What is needed ▸
Once a line is found to contain "Temporada", copy it out of the listing.

Records supplied ▸
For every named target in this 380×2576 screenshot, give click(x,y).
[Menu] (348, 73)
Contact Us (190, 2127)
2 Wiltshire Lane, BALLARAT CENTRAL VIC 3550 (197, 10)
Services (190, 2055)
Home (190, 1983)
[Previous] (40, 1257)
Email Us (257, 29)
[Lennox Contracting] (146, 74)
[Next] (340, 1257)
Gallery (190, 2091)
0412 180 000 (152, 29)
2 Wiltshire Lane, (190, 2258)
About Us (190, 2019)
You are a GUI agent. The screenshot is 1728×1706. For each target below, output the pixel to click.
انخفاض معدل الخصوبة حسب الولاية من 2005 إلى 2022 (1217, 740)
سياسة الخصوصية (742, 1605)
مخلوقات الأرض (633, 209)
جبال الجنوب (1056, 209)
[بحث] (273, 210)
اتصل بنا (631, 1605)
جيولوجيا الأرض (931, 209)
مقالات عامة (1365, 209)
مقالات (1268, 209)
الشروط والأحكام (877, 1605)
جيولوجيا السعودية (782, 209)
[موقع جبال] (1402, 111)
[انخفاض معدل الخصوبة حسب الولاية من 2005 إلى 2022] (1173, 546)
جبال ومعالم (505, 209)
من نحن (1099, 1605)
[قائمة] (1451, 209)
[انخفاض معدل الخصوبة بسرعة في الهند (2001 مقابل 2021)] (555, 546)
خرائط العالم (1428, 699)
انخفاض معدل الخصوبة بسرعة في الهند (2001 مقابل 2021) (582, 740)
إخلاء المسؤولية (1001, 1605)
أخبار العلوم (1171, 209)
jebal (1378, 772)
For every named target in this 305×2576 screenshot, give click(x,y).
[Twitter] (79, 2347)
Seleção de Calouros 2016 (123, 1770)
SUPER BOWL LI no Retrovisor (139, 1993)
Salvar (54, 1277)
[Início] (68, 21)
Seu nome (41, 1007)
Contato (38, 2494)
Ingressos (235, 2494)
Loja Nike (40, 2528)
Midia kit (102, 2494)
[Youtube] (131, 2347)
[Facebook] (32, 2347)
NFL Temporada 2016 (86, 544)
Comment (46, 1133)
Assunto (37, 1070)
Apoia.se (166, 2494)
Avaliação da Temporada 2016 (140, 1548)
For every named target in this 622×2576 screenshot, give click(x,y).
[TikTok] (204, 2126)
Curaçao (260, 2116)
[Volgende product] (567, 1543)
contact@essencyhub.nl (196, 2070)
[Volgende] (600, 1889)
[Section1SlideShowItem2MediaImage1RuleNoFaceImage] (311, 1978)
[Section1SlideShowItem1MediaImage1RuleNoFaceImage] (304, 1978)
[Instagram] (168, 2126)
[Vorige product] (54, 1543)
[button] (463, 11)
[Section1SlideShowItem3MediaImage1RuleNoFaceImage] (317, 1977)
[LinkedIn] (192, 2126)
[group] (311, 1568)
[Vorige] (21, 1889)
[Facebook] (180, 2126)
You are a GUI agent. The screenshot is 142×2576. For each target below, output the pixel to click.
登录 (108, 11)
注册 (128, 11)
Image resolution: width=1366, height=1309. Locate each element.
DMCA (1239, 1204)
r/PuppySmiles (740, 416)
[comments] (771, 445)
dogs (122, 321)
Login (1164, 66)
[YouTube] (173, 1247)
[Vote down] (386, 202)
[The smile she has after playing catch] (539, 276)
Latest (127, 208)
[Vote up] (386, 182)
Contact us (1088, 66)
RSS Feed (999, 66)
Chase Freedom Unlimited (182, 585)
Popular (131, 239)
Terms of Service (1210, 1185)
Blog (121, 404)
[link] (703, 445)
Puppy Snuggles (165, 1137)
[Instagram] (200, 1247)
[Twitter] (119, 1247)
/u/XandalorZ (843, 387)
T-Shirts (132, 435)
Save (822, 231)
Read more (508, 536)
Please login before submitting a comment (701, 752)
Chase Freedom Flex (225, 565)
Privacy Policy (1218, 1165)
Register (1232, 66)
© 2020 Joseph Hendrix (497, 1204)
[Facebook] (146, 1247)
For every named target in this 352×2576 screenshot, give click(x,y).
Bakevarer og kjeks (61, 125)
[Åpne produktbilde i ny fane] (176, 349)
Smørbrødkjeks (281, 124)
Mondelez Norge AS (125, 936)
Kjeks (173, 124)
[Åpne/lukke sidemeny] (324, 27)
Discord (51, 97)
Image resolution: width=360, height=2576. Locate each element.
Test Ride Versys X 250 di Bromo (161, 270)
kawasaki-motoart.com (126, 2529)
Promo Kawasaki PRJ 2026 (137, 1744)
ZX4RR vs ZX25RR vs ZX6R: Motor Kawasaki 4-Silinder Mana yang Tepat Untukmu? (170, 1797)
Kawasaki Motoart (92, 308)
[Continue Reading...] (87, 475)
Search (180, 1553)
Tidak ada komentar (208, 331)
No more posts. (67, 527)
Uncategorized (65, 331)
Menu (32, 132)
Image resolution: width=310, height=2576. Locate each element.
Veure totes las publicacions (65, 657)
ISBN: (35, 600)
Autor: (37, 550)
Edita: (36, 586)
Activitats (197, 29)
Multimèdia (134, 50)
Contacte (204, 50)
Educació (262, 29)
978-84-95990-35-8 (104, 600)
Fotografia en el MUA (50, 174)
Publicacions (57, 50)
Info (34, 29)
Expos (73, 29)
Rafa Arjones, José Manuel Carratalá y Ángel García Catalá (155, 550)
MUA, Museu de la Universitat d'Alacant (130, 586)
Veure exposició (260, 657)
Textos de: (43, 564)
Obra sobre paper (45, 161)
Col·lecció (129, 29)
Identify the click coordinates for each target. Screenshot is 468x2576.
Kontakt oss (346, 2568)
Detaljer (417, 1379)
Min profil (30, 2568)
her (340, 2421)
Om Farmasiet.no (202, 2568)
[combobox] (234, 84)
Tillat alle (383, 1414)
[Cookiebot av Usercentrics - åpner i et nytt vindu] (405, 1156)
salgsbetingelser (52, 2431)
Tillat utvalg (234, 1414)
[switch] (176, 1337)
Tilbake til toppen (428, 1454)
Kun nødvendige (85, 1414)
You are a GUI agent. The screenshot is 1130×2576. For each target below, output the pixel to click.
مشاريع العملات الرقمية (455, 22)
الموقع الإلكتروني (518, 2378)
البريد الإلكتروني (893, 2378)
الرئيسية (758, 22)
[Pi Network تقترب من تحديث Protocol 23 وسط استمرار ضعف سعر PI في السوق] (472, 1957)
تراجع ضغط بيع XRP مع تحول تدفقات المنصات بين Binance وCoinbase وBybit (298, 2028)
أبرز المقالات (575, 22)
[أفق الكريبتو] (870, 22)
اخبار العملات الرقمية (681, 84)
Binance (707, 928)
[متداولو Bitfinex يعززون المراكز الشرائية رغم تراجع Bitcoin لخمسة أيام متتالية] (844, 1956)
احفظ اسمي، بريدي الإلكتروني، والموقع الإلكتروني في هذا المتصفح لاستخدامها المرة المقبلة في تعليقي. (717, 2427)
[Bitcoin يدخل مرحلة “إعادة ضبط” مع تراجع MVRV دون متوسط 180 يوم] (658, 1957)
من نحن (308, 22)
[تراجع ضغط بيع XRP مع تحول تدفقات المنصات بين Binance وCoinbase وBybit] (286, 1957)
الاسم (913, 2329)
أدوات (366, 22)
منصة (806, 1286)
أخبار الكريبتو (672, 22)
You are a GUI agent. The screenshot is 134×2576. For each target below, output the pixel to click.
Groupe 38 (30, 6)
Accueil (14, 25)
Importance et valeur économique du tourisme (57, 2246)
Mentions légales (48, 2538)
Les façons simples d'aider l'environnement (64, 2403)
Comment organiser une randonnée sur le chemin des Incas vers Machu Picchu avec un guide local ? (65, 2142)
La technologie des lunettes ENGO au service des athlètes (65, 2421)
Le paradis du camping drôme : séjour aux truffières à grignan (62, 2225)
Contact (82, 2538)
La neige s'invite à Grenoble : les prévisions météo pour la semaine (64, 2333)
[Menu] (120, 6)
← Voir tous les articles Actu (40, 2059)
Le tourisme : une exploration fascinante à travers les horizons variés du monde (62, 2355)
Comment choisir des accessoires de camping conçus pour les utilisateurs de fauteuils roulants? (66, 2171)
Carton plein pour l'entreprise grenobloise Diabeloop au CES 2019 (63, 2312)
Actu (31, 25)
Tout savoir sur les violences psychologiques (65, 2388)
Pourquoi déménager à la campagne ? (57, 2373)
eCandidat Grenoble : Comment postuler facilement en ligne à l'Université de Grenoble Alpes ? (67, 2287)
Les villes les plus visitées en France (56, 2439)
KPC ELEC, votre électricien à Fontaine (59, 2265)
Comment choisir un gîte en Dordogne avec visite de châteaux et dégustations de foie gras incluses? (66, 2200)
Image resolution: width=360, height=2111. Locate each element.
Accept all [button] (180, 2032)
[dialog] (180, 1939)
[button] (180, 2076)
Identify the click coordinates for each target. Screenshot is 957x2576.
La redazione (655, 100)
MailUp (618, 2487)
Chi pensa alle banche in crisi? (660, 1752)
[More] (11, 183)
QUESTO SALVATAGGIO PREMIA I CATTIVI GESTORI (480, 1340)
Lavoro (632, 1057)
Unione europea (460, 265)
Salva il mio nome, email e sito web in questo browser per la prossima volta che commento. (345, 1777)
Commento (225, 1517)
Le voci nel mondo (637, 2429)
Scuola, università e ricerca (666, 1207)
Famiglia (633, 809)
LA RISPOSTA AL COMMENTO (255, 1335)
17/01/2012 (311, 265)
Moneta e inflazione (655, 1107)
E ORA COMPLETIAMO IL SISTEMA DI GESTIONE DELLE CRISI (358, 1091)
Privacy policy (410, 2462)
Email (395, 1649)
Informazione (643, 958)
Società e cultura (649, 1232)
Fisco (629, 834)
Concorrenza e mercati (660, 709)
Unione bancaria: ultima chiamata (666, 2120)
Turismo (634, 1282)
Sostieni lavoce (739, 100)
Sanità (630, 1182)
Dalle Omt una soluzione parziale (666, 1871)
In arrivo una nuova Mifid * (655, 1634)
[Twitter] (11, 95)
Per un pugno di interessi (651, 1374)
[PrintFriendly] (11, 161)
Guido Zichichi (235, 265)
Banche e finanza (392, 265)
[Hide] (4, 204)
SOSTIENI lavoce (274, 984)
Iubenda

Exercise result ▸
NFL Temporada 2016 (86, 544)
Avaliação da Temporada 2016 (140, 1548)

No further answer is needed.